Any other day

Any other day

I met a classmate for lunch today in Castlederg, Co. Tyrone.  “How old are you now?” he asked me and I heard myself say “fifty-five”.  Then he followed with “When will you be fifty-six?”  I struggled with the answer for a few seconds and then said “This day twelve months!”

I hadn’t wanted to draw attention to it being my birthday as I had invited him to meet me for lunch.  I didn’t want him to feel he had to “treat me” and, at the end of the meal, ensured he didn’t.  That’s the way I wanted it.

It was strange to be in Donegal today for my birthday.  I received some texts and messages from friends but people here did not know and that was not a problem.  I was never a huge birthday man – nor indeed did my family overly focus on any of our birthdays – but the dates are there and the journey moves on.

At this evening’s session of the Parish Mission we had a Penance Service.  Ten priests attended and many hundreds of people.  The church was practically full.  I was so pleased to see so many there.  A relatively recently formed youth choir provided the music and the atmosphere was – I can’t use any other word – perfect.  Beforehand one of the priests, the sacristan and myself lit a lot of candles, including ten larger candles to be carried by the priests to their place for celebrating the sacrament.  These were left together on a table, lighted and waiting, until needed.  There was something appropriate about seeing “the light” carried to what might well have been darkened places in the church and for people.

For an hour and fifteen or twenty minutes, the music continued, the people came forward, the priests celebrated the sacrament and the people remained – accompanying one another in this moment of healing.

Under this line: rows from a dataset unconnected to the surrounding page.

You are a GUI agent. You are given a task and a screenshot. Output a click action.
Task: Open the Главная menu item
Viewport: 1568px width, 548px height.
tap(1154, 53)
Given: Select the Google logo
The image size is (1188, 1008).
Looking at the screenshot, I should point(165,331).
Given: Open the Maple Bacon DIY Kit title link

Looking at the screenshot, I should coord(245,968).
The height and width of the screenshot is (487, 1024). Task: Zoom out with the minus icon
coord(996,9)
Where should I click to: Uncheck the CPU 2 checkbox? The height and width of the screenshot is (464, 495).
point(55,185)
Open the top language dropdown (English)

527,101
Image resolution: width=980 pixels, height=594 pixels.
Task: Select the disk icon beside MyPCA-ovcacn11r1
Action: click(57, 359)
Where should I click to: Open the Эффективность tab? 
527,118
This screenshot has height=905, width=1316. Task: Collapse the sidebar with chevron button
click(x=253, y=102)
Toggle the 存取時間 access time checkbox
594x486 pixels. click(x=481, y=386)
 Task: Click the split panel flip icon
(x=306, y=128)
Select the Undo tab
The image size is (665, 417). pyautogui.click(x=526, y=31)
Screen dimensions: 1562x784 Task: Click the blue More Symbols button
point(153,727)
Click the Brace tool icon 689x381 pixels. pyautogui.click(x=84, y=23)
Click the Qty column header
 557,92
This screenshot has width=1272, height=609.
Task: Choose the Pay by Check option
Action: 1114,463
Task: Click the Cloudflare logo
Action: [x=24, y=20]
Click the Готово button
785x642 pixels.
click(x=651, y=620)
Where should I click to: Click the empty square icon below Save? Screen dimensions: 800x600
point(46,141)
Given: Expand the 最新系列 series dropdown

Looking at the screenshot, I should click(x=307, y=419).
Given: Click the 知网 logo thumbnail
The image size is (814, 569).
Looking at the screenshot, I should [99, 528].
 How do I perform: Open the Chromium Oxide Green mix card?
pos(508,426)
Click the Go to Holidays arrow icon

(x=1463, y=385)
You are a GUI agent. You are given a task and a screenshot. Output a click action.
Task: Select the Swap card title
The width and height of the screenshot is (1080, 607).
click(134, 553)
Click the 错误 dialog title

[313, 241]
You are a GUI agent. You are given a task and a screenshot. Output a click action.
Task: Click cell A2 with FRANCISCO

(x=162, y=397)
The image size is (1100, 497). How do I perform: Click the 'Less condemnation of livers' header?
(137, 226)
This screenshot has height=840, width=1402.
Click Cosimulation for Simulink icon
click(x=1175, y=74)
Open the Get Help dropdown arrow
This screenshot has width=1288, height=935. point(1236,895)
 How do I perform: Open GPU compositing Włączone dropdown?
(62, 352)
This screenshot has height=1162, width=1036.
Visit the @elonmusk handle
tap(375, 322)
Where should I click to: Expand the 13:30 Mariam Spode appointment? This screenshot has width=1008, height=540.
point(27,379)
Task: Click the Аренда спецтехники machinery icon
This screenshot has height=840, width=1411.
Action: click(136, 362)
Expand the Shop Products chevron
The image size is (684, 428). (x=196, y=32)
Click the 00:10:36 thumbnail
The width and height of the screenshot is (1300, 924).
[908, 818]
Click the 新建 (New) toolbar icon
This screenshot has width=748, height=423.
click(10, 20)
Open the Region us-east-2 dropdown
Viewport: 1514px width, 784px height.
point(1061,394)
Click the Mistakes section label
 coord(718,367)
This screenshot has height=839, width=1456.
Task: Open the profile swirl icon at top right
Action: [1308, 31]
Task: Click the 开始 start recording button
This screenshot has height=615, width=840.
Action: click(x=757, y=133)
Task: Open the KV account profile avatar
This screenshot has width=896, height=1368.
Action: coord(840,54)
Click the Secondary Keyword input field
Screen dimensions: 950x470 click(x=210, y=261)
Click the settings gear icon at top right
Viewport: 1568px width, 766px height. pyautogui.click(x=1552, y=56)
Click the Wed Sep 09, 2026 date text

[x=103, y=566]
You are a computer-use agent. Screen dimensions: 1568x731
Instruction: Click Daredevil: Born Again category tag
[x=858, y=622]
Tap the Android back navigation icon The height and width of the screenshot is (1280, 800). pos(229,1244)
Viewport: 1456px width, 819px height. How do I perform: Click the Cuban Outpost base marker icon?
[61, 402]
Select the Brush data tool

At the end of the celebration, I told them that when  I was lighting the candles my mind moved to birthday celebrations and I spoke of my classmate’s earlier question and my response.  I told them that I was thinking of my parents today (R.I.P.) and the gift they gave me in the handing on of life.  Mentioning Van Morrison’s famous song, I said “my mama told me there’d be days like this”!!

It was a special day and a very memorable way to celebrate a birthday – doing what you believe to be the right thing to do with your life.  Yes, there have been darker and more uncertain days too but today and especially this evening and the sharing of faith, has to be numbered among “Days like this”.

LENTEN THOUGHT:  Be happy that you are doing with your life what you believe you should be doing.  Accept the days of confusion but never – ever – lose sight of the days when you know you’re in the right place.